劇はいよいよ山場だ。白雪姫が毒りんごを食べて倒れるシーン。
バタン
観客がざわつく。
素人では出来ない倒れ方だったからだ。背中から倒れ、運が悪ければ後頭部を打つような、倒れ方だ。
それを見ていた蓮は、いち早く華の異変に気付く。蓮は辺りを見回す。
舞台裏でくすくすと笑う声が聞こえる。寧々達だ。蓮が
「何か飲ませたの?」
と問いかけた。寧々は「いいえ」と首を振って答えた。
蓮は寧々を睨みつけた。
「なんかしたの?」
流石の寧々も折れてしまった。
「白雪姫なんて、出しゃばってるからこういうことになるのよ!帝君は寧々のもので……」
寧々の話を遮って蓮が強く言う。
「君の話は聞いてない!華に何したんだ!」
「うぅ……少しだけ眠くなる薬をいれたのよ、さっき飲んでた水に…すぐ効き目が出る物だったんだけどここまでもったのは計算外よ」
「君って勘違いしやすいタイプだよね。だから、モテないんじゃない」
「寧々はね、ベタベタ帝君に引っ付くあの子が嫌いでっ!」
「人の話聞いてる?」
「なっ、何よっ!」
「ベタベタ引っ付いてんのは、華じゃなくて、その帝って奴じゃねーの?」
「帝君が神聖さんのこと好きっていうのは知ってた…でも」
「チャンスはあるんじゃない?」
「どういうこと?」
「今、僕は神聖華の王子様だよ?」
「えっ?」
「君には言っとこうかな?俺と華、結構特別な関係だから……」
寧々の頭の中は真っ白になっていた。
「じゃあ、華が起きるまで、何分?」
「この時間からだから三十分前後」
「長いね……まぁ、幸いにも、最後だからそれ位の延長は大丈夫だよ、行ってくる、西沢さん」
「へぇー腹黒王子ね、音嶺さんは…帝君をゲットできるかもしれない!私の素晴らしい演技で、三十分ぐらいスグ終わらせる!」
幕が閉じた瞬間、蓮がみんなに声をかける。
「みんな!きいてくれ!不慮の事故で姫役の華が動けない!三十分だけ延長できるか!台本引き延ばして!細部をしっかりと!アドリブでいくよ」
みんなは、頷いた。
次は蓮のセリフ。
『白雪姫!あなたを必ず助けます』
観客がまた、ざわつく。
「あの子だれ?」
「違う学校だよね。だけどイケメンだ!」
「演技うまい!」
『白雪姫を救える薬はここにある!本当に救いたければ、私の城に来ることだな!ハッハッハッハー!』
「西沢さん、凄い迫力……」
『ここから、王子の冒険が始まったのです!』
「白雪姫の話って、こんなにあったっけ?」
「でも、面白そう!」
『王子様!是非とも僕達も連れて行って下さい!』
『それは七人の小人達でした』
『八人は、様々な戦いを経て魔女の城にたどり着きました』
『魔女よ!薬を!』
(あと、十分。
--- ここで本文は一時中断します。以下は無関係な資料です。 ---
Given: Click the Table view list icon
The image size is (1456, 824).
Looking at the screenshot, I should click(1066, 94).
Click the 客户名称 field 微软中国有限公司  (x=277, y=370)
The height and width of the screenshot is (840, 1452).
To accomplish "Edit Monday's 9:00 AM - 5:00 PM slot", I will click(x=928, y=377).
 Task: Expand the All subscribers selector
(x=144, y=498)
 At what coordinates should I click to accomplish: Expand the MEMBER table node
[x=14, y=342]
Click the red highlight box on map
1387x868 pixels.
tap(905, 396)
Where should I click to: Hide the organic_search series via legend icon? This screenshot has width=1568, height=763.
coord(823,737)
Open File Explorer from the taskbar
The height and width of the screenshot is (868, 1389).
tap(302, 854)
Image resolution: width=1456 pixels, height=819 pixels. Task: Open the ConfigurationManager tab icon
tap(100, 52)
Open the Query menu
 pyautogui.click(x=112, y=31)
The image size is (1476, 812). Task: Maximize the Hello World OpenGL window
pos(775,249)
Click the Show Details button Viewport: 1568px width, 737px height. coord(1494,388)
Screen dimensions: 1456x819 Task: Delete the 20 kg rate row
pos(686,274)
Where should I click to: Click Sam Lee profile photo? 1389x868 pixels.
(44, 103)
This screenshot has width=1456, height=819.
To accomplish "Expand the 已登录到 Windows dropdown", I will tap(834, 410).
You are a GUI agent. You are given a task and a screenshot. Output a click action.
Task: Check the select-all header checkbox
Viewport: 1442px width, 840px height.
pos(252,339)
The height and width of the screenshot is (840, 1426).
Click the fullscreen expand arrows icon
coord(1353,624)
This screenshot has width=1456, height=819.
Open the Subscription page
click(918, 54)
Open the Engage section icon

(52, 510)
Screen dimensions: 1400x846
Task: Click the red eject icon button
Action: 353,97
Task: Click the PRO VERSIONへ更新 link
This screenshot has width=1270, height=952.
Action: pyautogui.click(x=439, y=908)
起きてくれよ、華ちゃん!)
『そんな簡単に渡すとでも?』
『くっ!』
『さぁ、私に秘められた力よ!今、解き放て!』
『魔女が、進化した?』
『僕は、愛する白雪姫を目覚めさせる!そう簡単に引くわけにはいかない!』
『そうして、魔法と剣の戦いが始まりました』
「凄い迫力……」
『王子は、最後の力を振り絞り、魔女の腹に剣を刺しました』
『これが、姫を助けられる薬……』
『王子は、白雪姫のもとへ帰りました』
蓮は、その薬を口に含み、華に飲ませた。薬は本物ではないのだが、蓮は自分の気持ちを抑えきれなかった。華は目覚める。華は小声で
「何やってるの?」
と聞く。蓮は
「もうラスト!話合わせて!」
「うん」
「もう一回キスさせて!」
「あとでね……」
『姫が目覚めた』
『ヤッター』
『心配させてごめんなさい!』
『白雪姫!僕と結婚してください!』
『喜んでっ!』
『こうして、白雪姫と王子様は幸せに暮らしたとさ、おしまい!』
スタンディングオベーションだった。大成功だ。
こうして、波乱の劇は終わりを告げた。
そして、後夜祭が始まろうとしていた。